Carlos Zerpa recuerda así aquellos días:
Tristemente, en enero de 1983, Nomi se enferma. Los médicos descubrieron que el sistema inmunológico de Klaus había colapsado, la enfermedad que padecía, todavía no era llamada SIDA, fue una de las primeras figuras públicas en morir de esa nueva y fatídica enfermedad, recuerdo su retrato en primera plana del periódico Village Voice en letras azules, anunciaba al mundo su sentida muerte por AIDS. Yo no podía creer que el maravilloso Klaus Nomi había fallecido, fue una muerte que en verdad me dolió mucho. Tenía sus dos discos en vinilo, los había comprado en Tower Records, siempre pensé que un día se los llevaría al Village, para que me los firmara, que lo invitaría a un café cuando lo viera en su bicicleta, pero nunca lo hice.

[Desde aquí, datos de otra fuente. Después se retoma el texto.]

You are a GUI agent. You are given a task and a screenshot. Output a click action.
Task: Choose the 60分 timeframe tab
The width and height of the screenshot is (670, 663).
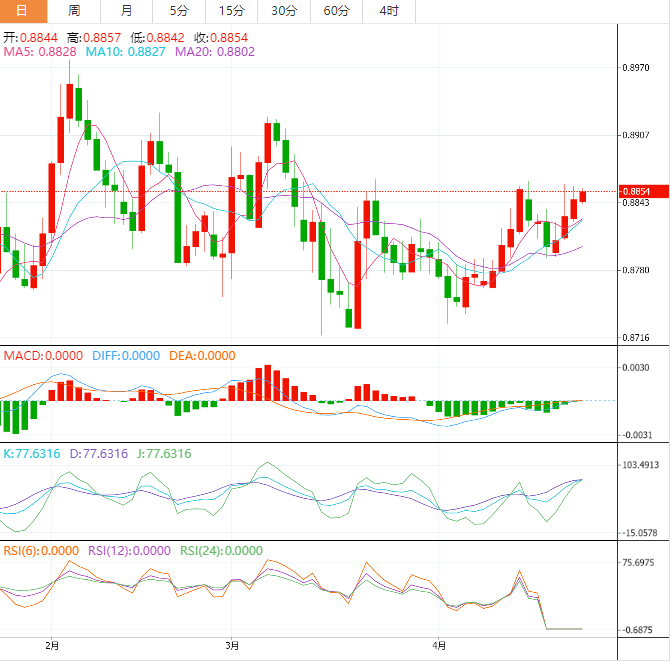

Y la Tierra siguió su curso y muchos no se acuerdan hoy de Klaus Nomi, pero quienes lo han visto y escuchado comparten la certeza de haber conocido a uno de los artistas más peculiares, a alguien que tenía que provenir de otro espacio, alguien tan único y genuino que tenía que tratarse del último de los de su especie. Seguramente no murió. La gente así se las ingenia para no morirse nunca: simplemente vino a enseñarnos algo, cumplió con su misión, luego se subió a su nave y regresó a casa.